> SOURCE RECORDS

==================================================

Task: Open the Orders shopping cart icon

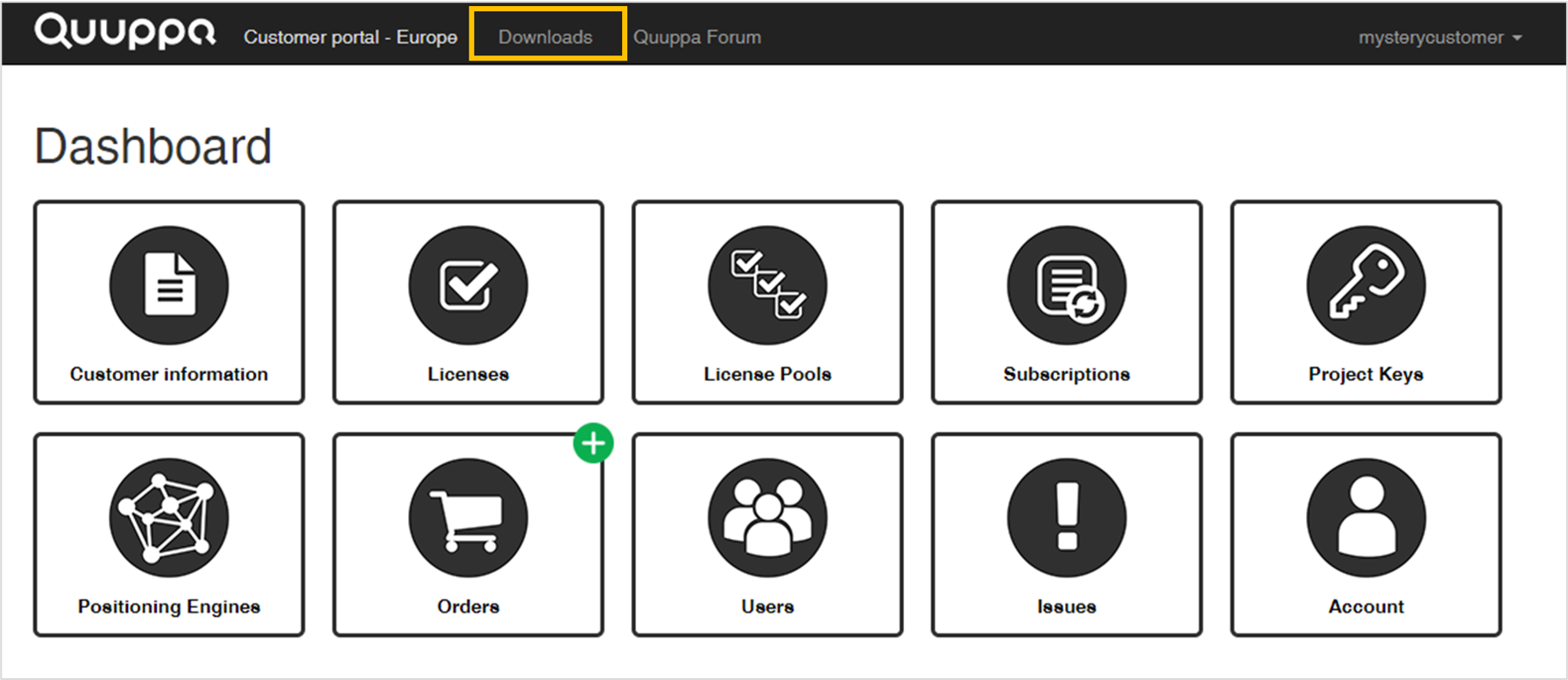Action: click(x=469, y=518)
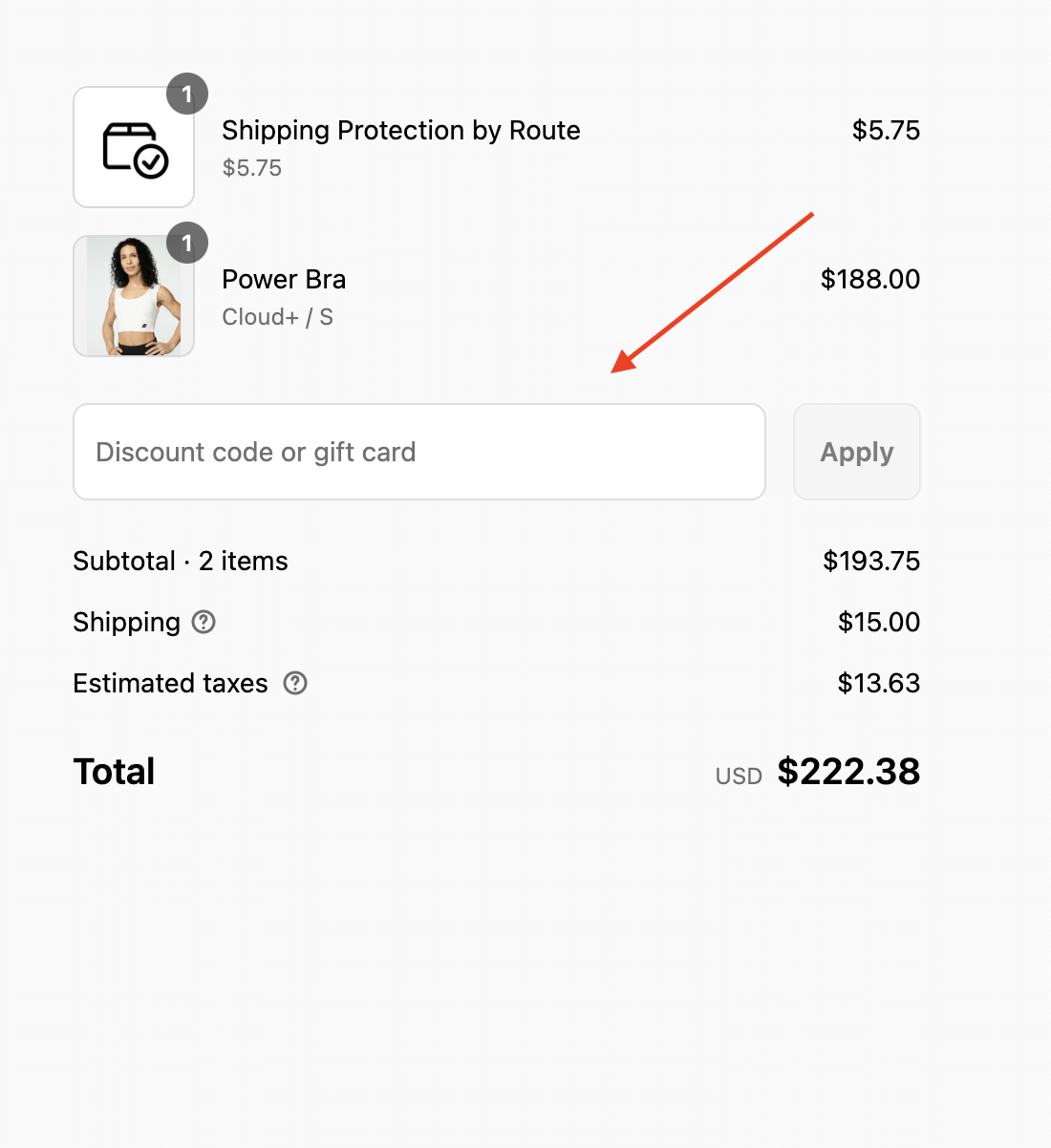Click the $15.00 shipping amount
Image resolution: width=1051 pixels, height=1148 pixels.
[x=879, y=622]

==================================================

> THE REQUEST
Identify every line of the items above that contains the word "shopping", matching case exactly, and copy each such line.

> RESPONSE TO THE EXERCISE
Task: Open the Orders shopping cart icon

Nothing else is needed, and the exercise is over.